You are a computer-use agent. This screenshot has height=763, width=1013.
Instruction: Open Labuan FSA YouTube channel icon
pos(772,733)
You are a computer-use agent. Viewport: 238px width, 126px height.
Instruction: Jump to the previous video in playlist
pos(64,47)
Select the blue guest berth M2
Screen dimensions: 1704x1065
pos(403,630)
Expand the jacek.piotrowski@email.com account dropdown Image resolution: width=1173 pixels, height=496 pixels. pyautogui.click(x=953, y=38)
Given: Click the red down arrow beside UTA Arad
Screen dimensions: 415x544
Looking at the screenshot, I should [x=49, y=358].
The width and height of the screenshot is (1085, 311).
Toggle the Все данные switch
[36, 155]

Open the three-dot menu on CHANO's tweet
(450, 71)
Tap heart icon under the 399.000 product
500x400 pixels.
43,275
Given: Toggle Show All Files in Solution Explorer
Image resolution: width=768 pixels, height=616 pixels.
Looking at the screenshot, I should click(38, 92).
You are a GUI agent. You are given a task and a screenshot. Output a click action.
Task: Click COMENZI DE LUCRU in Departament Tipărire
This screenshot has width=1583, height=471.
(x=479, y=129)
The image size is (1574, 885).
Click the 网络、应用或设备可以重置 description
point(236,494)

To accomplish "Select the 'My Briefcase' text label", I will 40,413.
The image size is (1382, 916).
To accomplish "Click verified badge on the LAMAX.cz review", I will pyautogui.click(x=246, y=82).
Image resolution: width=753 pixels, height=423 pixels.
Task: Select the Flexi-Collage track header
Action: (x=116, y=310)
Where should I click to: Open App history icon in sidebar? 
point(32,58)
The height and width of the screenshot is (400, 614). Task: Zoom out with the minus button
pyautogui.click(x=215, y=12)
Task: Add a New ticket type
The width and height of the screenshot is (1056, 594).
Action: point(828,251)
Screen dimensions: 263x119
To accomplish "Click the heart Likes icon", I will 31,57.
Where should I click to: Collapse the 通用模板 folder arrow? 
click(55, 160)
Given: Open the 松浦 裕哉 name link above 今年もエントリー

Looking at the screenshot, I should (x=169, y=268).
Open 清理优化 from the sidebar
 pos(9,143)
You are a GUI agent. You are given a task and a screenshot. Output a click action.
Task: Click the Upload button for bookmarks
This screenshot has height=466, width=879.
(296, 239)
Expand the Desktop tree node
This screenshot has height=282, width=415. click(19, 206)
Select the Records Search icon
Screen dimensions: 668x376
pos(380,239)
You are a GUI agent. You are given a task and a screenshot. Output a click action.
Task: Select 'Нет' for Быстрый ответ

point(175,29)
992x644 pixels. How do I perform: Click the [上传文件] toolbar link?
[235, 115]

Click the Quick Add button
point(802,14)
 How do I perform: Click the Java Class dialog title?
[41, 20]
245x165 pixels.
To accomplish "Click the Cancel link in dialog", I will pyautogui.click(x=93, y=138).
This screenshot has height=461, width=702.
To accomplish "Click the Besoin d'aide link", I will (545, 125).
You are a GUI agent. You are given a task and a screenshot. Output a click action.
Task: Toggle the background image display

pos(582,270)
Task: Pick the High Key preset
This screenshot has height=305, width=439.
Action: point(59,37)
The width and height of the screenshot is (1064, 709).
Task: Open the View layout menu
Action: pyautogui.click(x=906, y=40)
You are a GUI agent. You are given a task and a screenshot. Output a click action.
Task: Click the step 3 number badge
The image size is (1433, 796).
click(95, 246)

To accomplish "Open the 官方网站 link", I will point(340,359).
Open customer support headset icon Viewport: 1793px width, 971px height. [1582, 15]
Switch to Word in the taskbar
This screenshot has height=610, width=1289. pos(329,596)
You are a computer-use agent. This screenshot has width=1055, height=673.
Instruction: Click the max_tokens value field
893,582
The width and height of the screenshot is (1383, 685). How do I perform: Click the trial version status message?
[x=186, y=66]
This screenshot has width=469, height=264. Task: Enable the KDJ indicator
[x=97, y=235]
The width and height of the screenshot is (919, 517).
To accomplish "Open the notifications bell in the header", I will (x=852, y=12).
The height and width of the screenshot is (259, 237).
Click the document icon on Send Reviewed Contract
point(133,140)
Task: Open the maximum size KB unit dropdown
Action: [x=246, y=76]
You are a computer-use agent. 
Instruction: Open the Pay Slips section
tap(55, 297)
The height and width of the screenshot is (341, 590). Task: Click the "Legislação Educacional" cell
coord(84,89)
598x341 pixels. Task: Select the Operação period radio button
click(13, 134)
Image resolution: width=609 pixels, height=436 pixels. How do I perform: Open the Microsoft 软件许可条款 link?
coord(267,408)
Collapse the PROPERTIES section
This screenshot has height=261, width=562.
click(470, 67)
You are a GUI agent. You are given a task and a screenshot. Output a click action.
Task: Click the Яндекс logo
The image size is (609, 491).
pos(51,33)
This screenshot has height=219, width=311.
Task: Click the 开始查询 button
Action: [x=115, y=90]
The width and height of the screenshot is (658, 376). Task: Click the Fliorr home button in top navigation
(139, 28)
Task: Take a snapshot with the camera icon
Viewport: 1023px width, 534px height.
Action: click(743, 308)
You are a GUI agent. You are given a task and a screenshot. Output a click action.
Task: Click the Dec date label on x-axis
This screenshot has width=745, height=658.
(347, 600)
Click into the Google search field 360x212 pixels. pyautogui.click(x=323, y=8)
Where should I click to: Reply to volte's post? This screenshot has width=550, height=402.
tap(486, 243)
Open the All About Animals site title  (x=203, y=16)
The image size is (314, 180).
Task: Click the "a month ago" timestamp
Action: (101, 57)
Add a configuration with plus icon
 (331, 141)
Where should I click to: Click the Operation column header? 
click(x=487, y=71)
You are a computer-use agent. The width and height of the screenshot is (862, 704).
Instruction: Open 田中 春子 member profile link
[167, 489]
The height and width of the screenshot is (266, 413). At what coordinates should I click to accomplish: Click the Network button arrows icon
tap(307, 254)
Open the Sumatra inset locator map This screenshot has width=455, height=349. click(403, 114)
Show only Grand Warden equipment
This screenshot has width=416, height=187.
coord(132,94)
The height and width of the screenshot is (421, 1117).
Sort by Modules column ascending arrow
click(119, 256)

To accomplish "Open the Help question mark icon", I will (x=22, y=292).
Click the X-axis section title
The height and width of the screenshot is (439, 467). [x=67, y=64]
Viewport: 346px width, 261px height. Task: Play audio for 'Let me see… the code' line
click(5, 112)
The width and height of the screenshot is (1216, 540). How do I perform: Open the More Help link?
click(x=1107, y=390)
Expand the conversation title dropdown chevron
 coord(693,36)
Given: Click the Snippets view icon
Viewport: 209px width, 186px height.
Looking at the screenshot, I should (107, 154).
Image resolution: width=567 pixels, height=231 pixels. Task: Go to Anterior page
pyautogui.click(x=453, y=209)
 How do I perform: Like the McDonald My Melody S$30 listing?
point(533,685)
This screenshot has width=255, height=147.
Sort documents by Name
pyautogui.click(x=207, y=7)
----------
▶ _WHAT THE TASK REQUIRES_:
Keeping every word as it is, repeat all of the records.

▶ _OUTPUT FOR THIS TASK_:
You are a computer-use agent. This screenshot has height=763, width=1013.
Instruction: Open Labuan FSA YouTube channel icon
pos(772,733)
You are a computer-use agent. Viewport: 238px width, 126px height.
Instruction: Jump to the previous video in playlist
pos(64,47)
Select the blue guest berth M2
Screen dimensions: 1704x1065
pos(403,630)
Expand the jacek.piotrowski@email.com account dropdown Image resolution: width=1173 pixels, height=496 pixels. pyautogui.click(x=953, y=38)
Given: Click the red down arrow beside UTA Arad
Screen dimensions: 415x544
Looking at the screenshot, I should [x=49, y=358].
The width and height of the screenshot is (1085, 311).
Toggle the Все данные switch
[36, 155]

Open the three-dot menu on CHANO's tweet
(450, 71)
Tap heart icon under the 399.000 product
500x400 pixels.
43,275
Given: Toggle Show All Files in Solution Explorer
Image resolution: width=768 pixels, height=616 pixels.
Looking at the screenshot, I should click(38, 92).
You are a GUI agent. You are given a task and a screenshot. Output a click action.
Task: Click COMENZI DE LUCRU in Departament Tipărire
This screenshot has width=1583, height=471.
(x=479, y=129)
The image size is (1574, 885).
Click the 网络、应用或设备可以重置 description
point(236,494)

To accomplish "Select the 'My Briefcase' text label", I will 40,413.
The image size is (1382, 916).
To accomplish "Click verified badge on the LAMAX.cz review", I will pyautogui.click(x=246, y=82).
Image resolution: width=753 pixels, height=423 pixels.
Task: Select the Flexi-Collage track header
Action: (x=116, y=310)
Where should I click to: Open App history icon in sidebar? 
point(32,58)
The height and width of the screenshot is (400, 614). Task: Zoom out with the minus button
pyautogui.click(x=215, y=12)
Task: Add a New ticket type
The width and height of the screenshot is (1056, 594).
Action: point(828,251)
Screen dimensions: 263x119
To accomplish "Click the heart Likes icon", I will 31,57.
Where should I click to: Collapse the 通用模板 folder arrow? 
click(55, 160)
Given: Open the 松浦 裕哉 name link above 今年もエントリー

Looking at the screenshot, I should (x=169, y=268).
Open 清理优化 from the sidebar
 pos(9,143)
You are a GUI agent. You are given a task and a screenshot. Output a click action.
Task: Click the Upload button for bookmarks
This screenshot has height=466, width=879.
(296, 239)
Expand the Desktop tree node
This screenshot has height=282, width=415. click(19, 206)
Select the Records Search icon
Screen dimensions: 668x376
pos(380,239)
You are a GUI agent. You are given a task and a screenshot. Output a click action.
Task: Select 'Нет' for Быстрый ответ

point(175,29)
992x644 pixels. How do I perform: Click the [上传文件] toolbar link?
[235, 115]

Click the Quick Add button
point(802,14)
 How do I perform: Click the Java Class dialog title?
[41, 20]
245x165 pixels.
To accomplish "Click the Cancel link in dialog", I will pyautogui.click(x=93, y=138).
This screenshot has height=461, width=702.
To accomplish "Click the Besoin d'aide link", I will (545, 125).
You are a GUI agent. You are given a task and a screenshot. Output a click action.
Task: Toggle the background image display

pos(582,270)
Task: Pick the High Key preset
This screenshot has height=305, width=439.
Action: point(59,37)
The width and height of the screenshot is (1064, 709).
Task: Open the View layout menu
Action: pyautogui.click(x=906, y=40)
You are a GUI agent. You are given a task and a screenshot. Output a click action.
Task: Click the step 3 number badge
The image size is (1433, 796).
click(95, 246)

To accomplish "Open the 官方网站 link", I will point(340,359).
Open customer support headset icon Viewport: 1793px width, 971px height. [1582, 15]
Switch to Word in the taskbar
This screenshot has height=610, width=1289. pos(329,596)
You are a computer-use agent. This screenshot has width=1055, height=673.
Instruction: Click the max_tokens value field
893,582
The width and height of the screenshot is (1383, 685). How do I perform: Click the trial version status message?
[x=186, y=66]
This screenshot has width=469, height=264. Task: Enable the KDJ indicator
[x=97, y=235]
The width and height of the screenshot is (919, 517).
To accomplish "Open the notifications bell in the header", I will (x=852, y=12).
The height and width of the screenshot is (259, 237).
Click the document icon on Send Reviewed Contract
point(133,140)
Task: Open the maximum size KB unit dropdown
Action: [x=246, y=76]
You are a computer-use agent. 
Instruction: Open the Pay Slips section
tap(55, 297)
The height and width of the screenshot is (341, 590). Task: Click the "Legislação Educacional" cell
coord(84,89)
598x341 pixels. Task: Select the Operação period radio button
click(13, 134)
Image resolution: width=609 pixels, height=436 pixels. How do I perform: Open the Microsoft 软件许可条款 link?
coord(267,408)
Collapse the PROPERTIES section
This screenshot has height=261, width=562.
click(470, 67)
You are a GUI agent. You are given a task and a screenshot. Output a click action.
Task: Click the Яндекс logo
The image size is (609, 491).
pos(51,33)
This screenshot has height=219, width=311.
Task: Click the 开始查询 button
Action: [x=115, y=90]
The width and height of the screenshot is (658, 376). Task: Click the Fliorr home button in top navigation
(139, 28)
Task: Take a snapshot with the camera icon
Viewport: 1023px width, 534px height.
Action: click(743, 308)
You are a GUI agent. You are given a task and a screenshot. Output a click action.
Task: Click the Dec date label on x-axis
This screenshot has width=745, height=658.
(347, 600)
Click into the Google search field 360x212 pixels. pyautogui.click(x=323, y=8)
Where should I click to: Reply to volte's post? This screenshot has width=550, height=402.
tap(486, 243)
Open the All About Animals site title  (x=203, y=16)
The image size is (314, 180).
Task: Click the "a month ago" timestamp
Action: (101, 57)
Add a configuration with plus icon
 (331, 141)
Where should I click to: Click the Operation column header? 
click(x=487, y=71)
You are a computer-use agent. The width and height of the screenshot is (862, 704).
Instruction: Open 田中 春子 member profile link
[167, 489]
The height and width of the screenshot is (266, 413). At what coordinates should I click to accomplish: Click the Network button arrows icon
tap(307, 254)
Open the Sumatra inset locator map This screenshot has width=455, height=349. click(403, 114)
Show only Grand Warden equipment
This screenshot has width=416, height=187.
coord(132,94)
The height and width of the screenshot is (421, 1117).
Sort by Modules column ascending arrow
click(119, 256)

To accomplish "Open the Help question mark icon", I will (x=22, y=292).
Click the X-axis section title
The height and width of the screenshot is (439, 467). [x=67, y=64]
Viewport: 346px width, 261px height. Task: Play audio for 'Let me see… the code' line
click(5, 112)
The width and height of the screenshot is (1216, 540). How do I perform: Open the More Help link?
click(x=1107, y=390)
Expand the conversation title dropdown chevron
 coord(693,36)
Given: Click the Snippets view icon
Viewport: 209px width, 186px height.
Looking at the screenshot, I should (107, 154).
Image resolution: width=567 pixels, height=231 pixels. Task: Go to Anterior page
pyautogui.click(x=453, y=209)
 How do I perform: Like the McDonald My Melody S$30 listing?
point(533,685)
This screenshot has width=255, height=147.
Sort documents by Name
pyautogui.click(x=207, y=7)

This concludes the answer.